Request: Rewrite the part of the records that opens with the line containing "Given: Select the Tiến hóa tab" and closes with the line containing "click(x=46, y=386)", replacing "sidebar" with "side panel" and leaving everything else as it is.

Source material:
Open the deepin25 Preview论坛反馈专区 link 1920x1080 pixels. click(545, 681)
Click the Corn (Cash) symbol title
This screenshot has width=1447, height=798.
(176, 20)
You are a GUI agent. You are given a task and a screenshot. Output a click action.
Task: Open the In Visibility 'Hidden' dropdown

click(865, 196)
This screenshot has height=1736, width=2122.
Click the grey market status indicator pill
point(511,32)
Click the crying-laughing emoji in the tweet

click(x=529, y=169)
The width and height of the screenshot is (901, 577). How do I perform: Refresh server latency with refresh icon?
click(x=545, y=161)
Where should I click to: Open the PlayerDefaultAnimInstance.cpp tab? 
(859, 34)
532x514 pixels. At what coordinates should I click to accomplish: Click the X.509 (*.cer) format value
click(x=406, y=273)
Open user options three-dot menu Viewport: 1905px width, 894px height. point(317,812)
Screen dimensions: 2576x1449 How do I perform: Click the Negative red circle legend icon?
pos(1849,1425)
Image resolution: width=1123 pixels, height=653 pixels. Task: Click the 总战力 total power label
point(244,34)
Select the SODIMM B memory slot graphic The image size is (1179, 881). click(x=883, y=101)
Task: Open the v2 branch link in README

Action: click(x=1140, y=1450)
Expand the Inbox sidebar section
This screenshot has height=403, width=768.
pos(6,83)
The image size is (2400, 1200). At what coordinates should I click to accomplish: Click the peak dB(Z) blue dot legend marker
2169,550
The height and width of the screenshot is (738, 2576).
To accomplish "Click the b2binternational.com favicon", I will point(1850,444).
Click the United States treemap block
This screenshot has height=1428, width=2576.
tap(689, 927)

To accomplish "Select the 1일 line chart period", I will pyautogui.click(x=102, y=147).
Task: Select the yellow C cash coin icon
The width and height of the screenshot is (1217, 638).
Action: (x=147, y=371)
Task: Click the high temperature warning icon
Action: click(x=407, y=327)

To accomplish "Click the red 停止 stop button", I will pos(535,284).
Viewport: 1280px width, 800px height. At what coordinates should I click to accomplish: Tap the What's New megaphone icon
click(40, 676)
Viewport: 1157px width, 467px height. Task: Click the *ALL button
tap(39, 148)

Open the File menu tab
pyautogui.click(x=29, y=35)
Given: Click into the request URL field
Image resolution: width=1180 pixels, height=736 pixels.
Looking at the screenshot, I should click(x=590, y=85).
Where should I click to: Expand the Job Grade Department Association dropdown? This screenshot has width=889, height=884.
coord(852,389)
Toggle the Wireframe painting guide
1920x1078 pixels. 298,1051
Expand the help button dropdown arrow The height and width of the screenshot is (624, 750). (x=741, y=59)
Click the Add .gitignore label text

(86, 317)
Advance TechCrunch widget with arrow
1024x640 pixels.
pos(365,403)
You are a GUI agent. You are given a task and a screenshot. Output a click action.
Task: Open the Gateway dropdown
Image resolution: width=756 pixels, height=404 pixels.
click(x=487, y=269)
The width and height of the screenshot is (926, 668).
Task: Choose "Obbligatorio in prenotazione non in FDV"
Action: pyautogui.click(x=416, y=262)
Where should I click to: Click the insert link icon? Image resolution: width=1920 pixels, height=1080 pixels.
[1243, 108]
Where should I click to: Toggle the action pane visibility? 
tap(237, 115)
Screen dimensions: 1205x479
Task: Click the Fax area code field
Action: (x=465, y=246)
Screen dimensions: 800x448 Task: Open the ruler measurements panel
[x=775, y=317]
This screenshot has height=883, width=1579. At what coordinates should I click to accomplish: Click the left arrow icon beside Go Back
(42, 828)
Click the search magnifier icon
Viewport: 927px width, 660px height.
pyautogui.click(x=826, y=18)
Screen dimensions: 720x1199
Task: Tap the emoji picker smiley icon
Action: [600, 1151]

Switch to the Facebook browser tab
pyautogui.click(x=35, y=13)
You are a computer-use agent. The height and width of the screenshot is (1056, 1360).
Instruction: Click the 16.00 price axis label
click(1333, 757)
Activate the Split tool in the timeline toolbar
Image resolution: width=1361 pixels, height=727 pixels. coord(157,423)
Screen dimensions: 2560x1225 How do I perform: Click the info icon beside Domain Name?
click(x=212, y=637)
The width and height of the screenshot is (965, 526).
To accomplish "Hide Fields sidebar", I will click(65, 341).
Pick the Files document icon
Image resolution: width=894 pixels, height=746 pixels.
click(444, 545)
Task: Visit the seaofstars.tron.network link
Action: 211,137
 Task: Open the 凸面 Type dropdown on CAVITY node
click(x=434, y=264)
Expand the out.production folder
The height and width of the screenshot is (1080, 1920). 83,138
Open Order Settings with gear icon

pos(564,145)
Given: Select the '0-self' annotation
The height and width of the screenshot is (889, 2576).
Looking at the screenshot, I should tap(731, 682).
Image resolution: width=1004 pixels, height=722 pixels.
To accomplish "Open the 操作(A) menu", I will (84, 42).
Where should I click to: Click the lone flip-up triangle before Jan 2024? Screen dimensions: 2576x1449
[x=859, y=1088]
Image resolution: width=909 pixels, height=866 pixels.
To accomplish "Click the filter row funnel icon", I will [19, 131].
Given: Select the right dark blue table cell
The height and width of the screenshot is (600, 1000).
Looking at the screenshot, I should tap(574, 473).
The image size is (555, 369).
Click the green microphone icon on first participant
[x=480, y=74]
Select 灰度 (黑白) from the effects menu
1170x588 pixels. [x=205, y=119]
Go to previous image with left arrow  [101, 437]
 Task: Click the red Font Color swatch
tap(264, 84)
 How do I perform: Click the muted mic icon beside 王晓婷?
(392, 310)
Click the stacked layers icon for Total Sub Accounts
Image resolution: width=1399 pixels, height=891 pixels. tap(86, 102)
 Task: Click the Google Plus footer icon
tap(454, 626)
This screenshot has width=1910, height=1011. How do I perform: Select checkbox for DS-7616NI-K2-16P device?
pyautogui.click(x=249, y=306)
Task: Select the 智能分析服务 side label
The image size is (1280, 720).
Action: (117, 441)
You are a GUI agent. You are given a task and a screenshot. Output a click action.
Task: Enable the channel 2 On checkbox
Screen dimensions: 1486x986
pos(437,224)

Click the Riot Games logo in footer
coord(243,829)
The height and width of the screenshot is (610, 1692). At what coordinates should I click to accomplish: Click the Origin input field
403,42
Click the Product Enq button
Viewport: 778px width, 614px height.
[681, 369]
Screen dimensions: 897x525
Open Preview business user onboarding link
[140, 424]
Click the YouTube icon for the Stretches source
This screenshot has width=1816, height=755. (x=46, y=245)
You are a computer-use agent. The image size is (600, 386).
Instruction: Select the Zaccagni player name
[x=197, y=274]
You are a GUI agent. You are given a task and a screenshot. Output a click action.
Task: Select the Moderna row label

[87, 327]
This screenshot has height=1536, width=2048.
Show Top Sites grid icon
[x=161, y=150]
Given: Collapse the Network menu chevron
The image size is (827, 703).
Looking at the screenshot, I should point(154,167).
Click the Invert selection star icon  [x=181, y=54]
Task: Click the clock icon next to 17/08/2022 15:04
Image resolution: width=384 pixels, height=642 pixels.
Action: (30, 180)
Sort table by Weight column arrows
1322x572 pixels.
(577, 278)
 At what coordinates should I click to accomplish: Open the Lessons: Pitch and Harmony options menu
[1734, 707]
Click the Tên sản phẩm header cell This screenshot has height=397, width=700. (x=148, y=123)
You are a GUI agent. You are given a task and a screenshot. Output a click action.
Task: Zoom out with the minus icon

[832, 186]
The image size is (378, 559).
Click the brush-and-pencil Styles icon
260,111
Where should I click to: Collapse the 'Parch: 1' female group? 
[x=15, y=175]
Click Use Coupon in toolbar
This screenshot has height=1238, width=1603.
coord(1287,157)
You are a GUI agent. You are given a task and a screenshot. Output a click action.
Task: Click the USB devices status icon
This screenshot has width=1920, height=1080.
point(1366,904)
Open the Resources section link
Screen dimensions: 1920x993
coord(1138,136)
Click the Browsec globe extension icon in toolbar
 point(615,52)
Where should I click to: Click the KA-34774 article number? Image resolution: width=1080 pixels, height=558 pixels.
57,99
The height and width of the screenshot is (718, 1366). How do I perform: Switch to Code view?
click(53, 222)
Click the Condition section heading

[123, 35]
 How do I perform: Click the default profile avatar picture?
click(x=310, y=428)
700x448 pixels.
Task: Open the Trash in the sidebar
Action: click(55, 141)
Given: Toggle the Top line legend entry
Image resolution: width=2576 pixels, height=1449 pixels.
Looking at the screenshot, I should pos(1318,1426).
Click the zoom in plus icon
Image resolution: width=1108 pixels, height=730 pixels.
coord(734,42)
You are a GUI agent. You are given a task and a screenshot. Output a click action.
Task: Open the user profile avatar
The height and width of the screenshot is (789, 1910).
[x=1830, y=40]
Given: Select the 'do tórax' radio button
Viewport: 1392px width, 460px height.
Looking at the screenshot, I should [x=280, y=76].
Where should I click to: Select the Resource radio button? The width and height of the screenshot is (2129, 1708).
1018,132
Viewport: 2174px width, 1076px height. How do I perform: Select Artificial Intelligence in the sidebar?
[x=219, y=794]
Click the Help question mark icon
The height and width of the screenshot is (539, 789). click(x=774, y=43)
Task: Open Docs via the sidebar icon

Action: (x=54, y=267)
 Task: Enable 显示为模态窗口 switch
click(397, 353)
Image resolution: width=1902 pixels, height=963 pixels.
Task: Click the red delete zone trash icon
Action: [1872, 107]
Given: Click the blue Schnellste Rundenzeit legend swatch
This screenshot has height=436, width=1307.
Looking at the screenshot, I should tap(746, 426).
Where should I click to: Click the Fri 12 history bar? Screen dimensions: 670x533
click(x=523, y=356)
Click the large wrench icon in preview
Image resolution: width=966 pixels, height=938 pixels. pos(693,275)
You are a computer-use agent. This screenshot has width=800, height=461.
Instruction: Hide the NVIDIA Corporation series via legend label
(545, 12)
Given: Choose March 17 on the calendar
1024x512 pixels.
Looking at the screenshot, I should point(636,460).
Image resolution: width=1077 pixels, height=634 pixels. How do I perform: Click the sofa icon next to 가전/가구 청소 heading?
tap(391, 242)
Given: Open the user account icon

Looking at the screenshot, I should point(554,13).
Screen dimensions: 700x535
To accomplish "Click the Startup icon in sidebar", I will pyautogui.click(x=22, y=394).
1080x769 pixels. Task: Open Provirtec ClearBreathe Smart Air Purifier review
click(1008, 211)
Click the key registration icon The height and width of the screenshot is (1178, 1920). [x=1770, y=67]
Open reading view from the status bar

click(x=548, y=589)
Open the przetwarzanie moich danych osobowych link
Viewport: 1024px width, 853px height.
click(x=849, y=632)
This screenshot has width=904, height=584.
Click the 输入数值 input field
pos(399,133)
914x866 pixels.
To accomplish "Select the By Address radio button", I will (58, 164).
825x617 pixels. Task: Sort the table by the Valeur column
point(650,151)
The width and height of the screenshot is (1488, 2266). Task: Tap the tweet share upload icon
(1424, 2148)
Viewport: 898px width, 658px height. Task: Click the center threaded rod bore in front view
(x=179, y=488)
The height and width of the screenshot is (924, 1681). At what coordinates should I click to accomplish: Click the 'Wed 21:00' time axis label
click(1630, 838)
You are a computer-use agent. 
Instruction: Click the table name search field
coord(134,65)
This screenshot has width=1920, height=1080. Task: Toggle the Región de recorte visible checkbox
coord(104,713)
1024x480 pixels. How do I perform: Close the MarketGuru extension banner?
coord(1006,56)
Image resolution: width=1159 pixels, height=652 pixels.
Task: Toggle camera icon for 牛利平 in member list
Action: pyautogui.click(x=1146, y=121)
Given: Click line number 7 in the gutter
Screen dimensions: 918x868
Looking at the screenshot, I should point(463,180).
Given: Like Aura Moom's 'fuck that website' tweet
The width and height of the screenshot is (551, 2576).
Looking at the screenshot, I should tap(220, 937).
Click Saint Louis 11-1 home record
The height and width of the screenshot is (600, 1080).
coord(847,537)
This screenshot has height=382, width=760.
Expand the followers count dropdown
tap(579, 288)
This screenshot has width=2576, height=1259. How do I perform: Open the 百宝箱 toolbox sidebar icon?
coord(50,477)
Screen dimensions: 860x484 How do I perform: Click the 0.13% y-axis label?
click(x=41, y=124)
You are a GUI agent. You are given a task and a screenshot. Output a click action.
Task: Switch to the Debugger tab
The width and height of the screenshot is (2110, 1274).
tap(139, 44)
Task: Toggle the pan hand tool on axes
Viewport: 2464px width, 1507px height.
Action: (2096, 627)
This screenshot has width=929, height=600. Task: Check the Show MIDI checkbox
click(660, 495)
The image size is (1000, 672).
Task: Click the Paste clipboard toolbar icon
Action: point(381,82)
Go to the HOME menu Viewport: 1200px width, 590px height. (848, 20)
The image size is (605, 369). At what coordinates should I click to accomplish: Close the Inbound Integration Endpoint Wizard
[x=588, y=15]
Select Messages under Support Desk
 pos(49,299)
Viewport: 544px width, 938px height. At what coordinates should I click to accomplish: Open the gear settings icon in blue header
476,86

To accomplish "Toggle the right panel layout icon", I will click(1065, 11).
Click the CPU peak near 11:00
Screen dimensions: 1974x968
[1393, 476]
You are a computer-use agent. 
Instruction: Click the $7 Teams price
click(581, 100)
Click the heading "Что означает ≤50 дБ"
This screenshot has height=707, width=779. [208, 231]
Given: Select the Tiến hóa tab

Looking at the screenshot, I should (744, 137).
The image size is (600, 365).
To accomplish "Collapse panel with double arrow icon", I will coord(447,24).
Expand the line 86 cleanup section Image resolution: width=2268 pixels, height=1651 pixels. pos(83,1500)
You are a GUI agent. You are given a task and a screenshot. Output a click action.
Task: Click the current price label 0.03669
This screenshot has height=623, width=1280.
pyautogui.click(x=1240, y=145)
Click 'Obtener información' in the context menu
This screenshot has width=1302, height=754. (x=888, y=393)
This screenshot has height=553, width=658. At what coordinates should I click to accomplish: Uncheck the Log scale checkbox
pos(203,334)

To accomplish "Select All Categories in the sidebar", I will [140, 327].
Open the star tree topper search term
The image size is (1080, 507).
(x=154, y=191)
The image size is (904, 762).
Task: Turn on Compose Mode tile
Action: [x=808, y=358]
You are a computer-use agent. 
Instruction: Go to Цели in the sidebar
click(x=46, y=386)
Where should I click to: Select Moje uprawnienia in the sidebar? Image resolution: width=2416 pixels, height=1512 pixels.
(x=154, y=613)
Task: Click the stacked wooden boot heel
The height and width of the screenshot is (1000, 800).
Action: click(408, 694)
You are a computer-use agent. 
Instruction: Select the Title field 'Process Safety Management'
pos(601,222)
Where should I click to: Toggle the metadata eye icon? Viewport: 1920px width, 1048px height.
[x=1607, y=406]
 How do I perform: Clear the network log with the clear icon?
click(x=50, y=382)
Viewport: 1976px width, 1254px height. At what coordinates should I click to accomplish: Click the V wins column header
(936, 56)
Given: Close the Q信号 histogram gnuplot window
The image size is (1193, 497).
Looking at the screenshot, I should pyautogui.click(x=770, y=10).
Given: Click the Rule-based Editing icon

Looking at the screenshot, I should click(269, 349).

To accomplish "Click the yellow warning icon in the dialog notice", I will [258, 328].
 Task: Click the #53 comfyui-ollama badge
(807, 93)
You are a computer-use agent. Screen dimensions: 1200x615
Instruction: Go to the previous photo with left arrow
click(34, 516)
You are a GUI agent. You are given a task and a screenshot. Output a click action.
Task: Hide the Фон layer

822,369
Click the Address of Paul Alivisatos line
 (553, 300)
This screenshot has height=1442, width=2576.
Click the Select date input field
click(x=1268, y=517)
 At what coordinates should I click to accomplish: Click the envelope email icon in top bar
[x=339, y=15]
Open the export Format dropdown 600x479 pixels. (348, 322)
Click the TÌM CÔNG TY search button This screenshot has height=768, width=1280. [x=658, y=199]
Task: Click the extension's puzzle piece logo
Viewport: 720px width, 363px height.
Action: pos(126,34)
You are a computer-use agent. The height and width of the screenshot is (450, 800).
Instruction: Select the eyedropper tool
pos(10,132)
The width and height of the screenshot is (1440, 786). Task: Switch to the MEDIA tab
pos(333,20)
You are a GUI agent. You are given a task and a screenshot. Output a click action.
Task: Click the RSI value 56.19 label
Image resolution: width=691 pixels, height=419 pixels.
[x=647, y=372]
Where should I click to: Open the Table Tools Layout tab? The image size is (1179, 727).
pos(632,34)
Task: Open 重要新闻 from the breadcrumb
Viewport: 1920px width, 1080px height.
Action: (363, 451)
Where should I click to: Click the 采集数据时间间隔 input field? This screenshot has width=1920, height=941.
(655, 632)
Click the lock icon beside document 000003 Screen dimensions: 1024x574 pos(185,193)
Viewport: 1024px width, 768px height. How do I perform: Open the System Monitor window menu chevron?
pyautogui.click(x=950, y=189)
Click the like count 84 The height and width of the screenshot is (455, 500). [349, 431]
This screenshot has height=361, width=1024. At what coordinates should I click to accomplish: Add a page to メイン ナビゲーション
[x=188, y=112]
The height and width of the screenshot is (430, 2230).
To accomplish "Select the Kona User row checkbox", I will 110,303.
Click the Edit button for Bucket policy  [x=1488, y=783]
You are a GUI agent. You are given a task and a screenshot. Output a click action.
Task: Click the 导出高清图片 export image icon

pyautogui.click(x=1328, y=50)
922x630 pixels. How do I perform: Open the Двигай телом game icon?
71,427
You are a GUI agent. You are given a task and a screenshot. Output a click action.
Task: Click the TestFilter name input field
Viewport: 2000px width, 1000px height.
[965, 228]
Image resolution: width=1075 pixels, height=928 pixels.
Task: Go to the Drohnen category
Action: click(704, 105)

Output for this exercise:
Given: Select the Tiến hóa tab

Looking at the screenshot, I should (744, 137).
The image size is (600, 365).
To accomplish "Collapse panel with double arrow icon", I will coord(447,24).
Expand the line 86 cleanup section Image resolution: width=2268 pixels, height=1651 pixels. pos(83,1500)
You are a GUI agent. You are given a task and a screenshot. Output a click action.
Task: Click the current price label 0.03669
This screenshot has height=623, width=1280.
pyautogui.click(x=1240, y=145)
Click 'Obtener información' in the context menu
This screenshot has width=1302, height=754. (x=888, y=393)
This screenshot has height=553, width=658. At what coordinates should I click to accomplish: Uncheck the Log scale checkbox
pos(203,334)

To accomplish "Select All Categories in the side panel", I will [140, 327].
Open the star tree topper search term
The image size is (1080, 507).
(x=154, y=191)
The image size is (904, 762).
Task: Turn on Compose Mode tile
Action: [x=808, y=358]
You are a computer-use agent. 
Instruction: Go to Цели in the side panel
click(x=46, y=386)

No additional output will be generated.